» What is required: All of the entries are to be printed exactly as they appear.

____________________

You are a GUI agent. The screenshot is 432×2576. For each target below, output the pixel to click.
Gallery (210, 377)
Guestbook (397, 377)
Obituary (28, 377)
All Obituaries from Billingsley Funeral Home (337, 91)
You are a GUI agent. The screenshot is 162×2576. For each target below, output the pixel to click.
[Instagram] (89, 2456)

____________________

» Exercise answer:
You are a GUI agent. The screenshot is 432×2576. For each target below, output the pixel to click.
Gallery (210, 377)
Guestbook (397, 377)
Obituary (28, 377)
All Obituaries from Billingsley Funeral Home (337, 91)
You are a GUI agent. The screenshot is 162×2576. For each target below, output the pixel to click.
[Instagram] (89, 2456)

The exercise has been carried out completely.